A powerful Python SDK for web scraping, crawling, and data extraction - inspired by Firecrawl

These details have not been verified by PyPI

Project links

Project description

RapidCrawl

PyPI version Python versions License Stars

A powerful Python SDK for web scraping, crawling, and data extraction.
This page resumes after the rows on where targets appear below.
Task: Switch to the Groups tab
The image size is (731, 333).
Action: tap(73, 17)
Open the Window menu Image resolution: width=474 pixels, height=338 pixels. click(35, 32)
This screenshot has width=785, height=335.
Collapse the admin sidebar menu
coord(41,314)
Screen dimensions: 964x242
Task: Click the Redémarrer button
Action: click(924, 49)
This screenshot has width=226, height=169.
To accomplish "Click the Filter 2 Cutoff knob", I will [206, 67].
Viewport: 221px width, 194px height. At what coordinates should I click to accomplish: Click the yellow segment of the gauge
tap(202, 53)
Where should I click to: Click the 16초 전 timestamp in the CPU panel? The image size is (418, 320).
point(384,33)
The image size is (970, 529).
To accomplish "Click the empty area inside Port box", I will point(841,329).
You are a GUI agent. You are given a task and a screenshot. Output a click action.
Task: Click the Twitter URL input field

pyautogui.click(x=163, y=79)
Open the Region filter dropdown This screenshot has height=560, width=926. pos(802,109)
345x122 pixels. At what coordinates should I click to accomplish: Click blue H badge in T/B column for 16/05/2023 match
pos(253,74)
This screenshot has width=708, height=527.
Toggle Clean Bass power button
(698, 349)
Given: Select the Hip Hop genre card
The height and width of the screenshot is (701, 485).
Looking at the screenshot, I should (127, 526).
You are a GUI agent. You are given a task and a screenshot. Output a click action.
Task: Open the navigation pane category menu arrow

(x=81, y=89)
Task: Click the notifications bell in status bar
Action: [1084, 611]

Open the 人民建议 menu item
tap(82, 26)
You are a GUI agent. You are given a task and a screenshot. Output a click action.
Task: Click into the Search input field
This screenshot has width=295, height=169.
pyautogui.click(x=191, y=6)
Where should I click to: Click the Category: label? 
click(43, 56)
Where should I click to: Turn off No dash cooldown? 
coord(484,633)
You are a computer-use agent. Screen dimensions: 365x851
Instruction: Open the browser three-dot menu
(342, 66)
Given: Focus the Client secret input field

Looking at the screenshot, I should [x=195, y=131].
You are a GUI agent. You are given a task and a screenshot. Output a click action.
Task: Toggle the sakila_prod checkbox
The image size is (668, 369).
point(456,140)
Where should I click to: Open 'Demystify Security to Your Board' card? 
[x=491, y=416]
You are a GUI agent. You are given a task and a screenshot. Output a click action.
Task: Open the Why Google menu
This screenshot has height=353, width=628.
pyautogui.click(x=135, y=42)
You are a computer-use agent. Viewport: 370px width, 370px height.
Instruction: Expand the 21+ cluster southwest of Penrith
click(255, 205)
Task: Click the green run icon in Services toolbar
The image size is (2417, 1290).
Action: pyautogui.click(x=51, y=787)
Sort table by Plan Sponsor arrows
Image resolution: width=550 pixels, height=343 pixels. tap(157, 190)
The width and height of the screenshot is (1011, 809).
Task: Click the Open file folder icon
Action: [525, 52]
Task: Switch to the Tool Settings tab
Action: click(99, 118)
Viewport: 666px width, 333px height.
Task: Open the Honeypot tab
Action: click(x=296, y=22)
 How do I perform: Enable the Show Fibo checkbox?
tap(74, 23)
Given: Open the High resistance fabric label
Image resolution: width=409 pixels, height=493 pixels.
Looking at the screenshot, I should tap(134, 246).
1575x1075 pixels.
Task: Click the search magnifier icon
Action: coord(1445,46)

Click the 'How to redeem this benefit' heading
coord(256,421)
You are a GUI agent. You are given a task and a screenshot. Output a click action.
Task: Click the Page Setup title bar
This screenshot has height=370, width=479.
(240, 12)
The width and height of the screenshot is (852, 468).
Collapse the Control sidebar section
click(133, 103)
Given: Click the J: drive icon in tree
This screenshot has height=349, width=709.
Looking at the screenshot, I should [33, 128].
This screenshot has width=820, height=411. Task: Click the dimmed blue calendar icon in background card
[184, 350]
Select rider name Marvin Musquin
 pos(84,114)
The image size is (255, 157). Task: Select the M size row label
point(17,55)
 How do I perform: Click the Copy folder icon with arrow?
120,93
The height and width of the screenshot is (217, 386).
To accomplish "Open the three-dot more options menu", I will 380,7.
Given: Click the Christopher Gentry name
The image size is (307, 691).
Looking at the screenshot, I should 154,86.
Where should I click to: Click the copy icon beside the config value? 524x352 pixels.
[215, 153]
RapidCrawl provides a comprehensive toolkit for extracting data from websites, handling dynamic content, and converting web pages into clean, structured formats suitable for AI and LLM applications.

🚀 Features

🔍 Scrape: Convert any URL into clean markdown, HTML, text, or structured data
🕷️ Crawl: Recursively crawl websites with depth control and filtering
🗺️ Map: Quickly discover all URLs on a website
🔎 Search: Web search with automatic result scraping
📸 Screenshot: Capture full-page screenshots
🎭 Dynamic Content: Handle JavaScript-rendered pages with Playwright
📄 Multiple Formats: Support for Markdown, HTML, PDF, images, and more
🚄 Async Support: High-performance asynchronous operations
🛡️ Error Handling: Comprehensive error handling and retry logic
📦 CLI Tool: Feature-rich command-line interface

📋 Table of Contents

Installation
Quick Start
Features
- Scraping
- Crawling
- Mapping
- Searching
CLI Usage
Configuration
API Reference
Examples
Advanced Usage
Performance
Troubleshooting
Development
Contributing
Security
License
Support

📦 Installation

Using pip

pip install rapid-crawl

Using pip with all optional dependencies

pip install rapid-crawl[dev]

From source

git clone https://github.com/aoneahsan/rapid-crawl.git
cd rapid-crawl
pip install -e .

Install Playwright browsers (required for dynamic content)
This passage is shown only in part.